_Фрагмент текста_
# # # # # # #
Навстречу северной Авроры

21.11.2015

Елена МАЧУЛЬСКАЯ, Омск

Времена, как известно, не выбирают, и кем быть (а не казаться) в доставшийся тебе исторический срок, каждый решает сам. При более благоприятных обстоятельствах земного существования Георгий Маслов наверняка удостоился бы и прижизненной, и последующей «славы мира». Однако этого до сих пор не случилось в полной мере: даже его 120-летний юбилей в уходящем году внимания общественности, увы, не привлек. 

На изломе эпох он мысленно, ментально жил своим любимым пушкинским веком и до конца остался верен себе: умирая в тифозном бараке, 24-летний поэт продолжал писать хорошие стихи.

Тонкий профиль, пронзительно грустные глаза, небрежно откинутые назад волосы. Мечтатель, романтик, рыцарь Белой идеи. Неудивительно, что его имя оказалось надолго забытым...

Классический книжный мальчик, он родился весной 1895 года в Моршанске Пензенской губернии. Раннее детство провел в Самаре. Затем его отец получил новое назначение по службе, и семья переехала в Симбирск. Владимир Николаевич был дворянином, подпоручиком Юхновского резервного батальона. Мать, Любовь Николаевна, происходила из обрусевшей немецкой купеческой семьи, состоявшей в близком родстве с небезызвестным семейством Гиппиус.

Георгий учился отменно, получал награды при переводе из класса в класс, очень много читал. Сдав все экзамены и получив по окончании гимназии серебряную медаль, в 1913-м легко поступил на историко-филологический факультет Санкт-Петербургского университета.

В прославленной альма-матер действовал Пушкинский семинарий, который вел историк литературы Семен Венгеров. Участники этого общества занимались исследованием творчества великого писателя, составляли словарь его поэтического языка. Именно там юноша из провинции, ощущавший себя по духу истинным петербуржцем, нашел то, о чем давно мечтал. «Я помню Маслова по Пушкинскому семинарию Петербургского университета. Здесь он сразу и безмерно полюбил Пушкина, и хотя занимался по преимуществу изучением пушкинского стиха, но, казалось, и жил только Пушкиным, и недалек был от чувственного обмана: увидеть на площади или у набережной его самого. Дельвиг и Баратынский тоже стали для него ощутимы до физического чувства их стихов», — писал впоследствии Юрий Тынянов. 

Маслов, конечно же, и сам сочинял. Его произведения печатались в журналах «Богема» и «Рудин», в сборнике «Арион», в антологии «88 стихотворений», составленной Зинаидой Гиппиус. Писал, как было принято в заветные пушкинские годы: О мой ямб, звонконогий мой конь, / Непокорный рабам Буцефал, / Я смогу укротить твой огонь, — / Я свободным и дерзостным стал!
# # # # # # #
_Показанный материал_
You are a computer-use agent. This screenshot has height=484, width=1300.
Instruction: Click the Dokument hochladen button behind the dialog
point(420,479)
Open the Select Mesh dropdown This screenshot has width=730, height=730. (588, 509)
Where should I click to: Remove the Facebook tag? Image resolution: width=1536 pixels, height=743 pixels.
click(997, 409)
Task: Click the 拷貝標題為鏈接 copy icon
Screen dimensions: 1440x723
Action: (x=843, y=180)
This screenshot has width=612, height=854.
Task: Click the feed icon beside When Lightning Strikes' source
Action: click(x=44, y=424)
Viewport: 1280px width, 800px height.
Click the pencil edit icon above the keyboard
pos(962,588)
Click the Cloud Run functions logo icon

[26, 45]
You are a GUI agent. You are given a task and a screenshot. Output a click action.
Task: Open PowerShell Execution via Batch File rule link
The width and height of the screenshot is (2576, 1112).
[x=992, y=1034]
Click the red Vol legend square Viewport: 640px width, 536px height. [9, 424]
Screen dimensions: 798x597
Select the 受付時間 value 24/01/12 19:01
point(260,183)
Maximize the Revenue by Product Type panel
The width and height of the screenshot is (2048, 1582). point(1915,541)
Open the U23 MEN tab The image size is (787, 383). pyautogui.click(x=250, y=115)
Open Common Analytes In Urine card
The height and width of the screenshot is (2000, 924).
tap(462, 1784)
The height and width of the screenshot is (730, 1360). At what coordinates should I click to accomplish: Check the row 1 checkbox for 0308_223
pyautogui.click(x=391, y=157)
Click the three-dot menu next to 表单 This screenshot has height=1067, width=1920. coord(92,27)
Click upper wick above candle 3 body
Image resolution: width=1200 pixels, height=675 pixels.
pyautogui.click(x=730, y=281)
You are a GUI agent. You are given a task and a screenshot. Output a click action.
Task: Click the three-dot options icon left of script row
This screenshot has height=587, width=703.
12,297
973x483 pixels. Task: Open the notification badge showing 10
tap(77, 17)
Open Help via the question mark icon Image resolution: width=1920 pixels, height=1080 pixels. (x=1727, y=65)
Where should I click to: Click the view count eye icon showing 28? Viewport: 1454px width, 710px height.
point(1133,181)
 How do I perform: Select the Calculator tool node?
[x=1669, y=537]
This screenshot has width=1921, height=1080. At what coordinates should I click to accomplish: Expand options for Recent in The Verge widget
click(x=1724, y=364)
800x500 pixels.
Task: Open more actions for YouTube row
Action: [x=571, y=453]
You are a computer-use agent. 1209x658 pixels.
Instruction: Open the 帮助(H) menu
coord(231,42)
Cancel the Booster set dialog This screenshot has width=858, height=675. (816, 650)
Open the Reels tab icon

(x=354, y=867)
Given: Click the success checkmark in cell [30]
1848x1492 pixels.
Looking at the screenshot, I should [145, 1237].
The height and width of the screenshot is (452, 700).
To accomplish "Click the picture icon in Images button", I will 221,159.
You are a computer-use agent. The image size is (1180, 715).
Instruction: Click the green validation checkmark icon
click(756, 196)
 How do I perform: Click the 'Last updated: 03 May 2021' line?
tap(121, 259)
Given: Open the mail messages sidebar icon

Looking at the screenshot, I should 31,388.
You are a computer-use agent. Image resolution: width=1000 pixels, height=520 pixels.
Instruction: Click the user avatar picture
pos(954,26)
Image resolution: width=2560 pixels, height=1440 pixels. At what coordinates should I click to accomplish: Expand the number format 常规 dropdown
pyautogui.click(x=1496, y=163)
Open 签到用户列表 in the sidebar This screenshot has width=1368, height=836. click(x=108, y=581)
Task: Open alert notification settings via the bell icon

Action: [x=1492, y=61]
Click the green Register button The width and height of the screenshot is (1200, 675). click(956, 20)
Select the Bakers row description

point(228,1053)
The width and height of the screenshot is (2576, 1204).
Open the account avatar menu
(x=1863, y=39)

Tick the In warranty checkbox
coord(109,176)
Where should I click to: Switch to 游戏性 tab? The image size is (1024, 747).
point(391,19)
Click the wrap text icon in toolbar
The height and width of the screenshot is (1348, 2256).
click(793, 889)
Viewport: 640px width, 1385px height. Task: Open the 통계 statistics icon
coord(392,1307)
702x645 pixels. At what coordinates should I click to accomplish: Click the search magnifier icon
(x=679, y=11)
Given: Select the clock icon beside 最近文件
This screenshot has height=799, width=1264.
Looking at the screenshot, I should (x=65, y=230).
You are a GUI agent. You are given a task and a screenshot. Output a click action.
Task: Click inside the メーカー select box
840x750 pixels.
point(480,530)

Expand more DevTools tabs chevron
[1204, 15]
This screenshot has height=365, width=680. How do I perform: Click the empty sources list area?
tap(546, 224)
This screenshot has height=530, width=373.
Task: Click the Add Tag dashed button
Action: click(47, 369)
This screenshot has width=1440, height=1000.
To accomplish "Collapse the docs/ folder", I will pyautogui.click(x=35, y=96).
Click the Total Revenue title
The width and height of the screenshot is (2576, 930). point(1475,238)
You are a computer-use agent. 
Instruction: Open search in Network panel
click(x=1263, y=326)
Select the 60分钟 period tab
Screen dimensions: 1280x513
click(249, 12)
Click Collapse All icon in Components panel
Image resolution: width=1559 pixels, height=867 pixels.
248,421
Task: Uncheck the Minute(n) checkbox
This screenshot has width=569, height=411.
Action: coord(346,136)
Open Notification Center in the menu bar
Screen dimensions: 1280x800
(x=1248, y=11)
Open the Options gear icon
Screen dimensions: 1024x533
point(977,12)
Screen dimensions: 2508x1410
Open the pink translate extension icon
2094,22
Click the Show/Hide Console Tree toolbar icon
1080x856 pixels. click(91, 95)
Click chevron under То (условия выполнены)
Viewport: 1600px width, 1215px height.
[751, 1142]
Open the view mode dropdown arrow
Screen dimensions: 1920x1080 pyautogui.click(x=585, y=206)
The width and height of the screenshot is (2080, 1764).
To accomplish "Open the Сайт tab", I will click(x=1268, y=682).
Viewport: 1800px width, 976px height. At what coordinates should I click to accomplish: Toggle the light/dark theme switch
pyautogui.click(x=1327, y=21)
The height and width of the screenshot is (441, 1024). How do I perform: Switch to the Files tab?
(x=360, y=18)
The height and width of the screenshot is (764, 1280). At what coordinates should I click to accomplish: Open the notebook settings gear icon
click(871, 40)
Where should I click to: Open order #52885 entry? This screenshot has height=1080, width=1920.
# # # # # # #
_Задания_
1. В каком году Георгий Маслов поступил в Санкт-Петербургский университет, согласно статье о нем?
2. Изложите статью о Георгии Маслове в двух предложениях.
Материалы после статьи взяты из другого источника.

_Ответы_
1. В 1913 году.

2. Георгий Маслов родился весной 1895 года в Моршанске, окончил гимназию с серебряной медалью и в 1913 году поступил на историко-филологический факультет Санкт-Петербургского университета, где в Пушкинском семинарии безмерно полюбил Пушкина. Он сам писал стихи, которые печатались в журналах, сборнике и антологии, умер 24-летним в тифозном бараке, и его имя надолго оказалось забытым.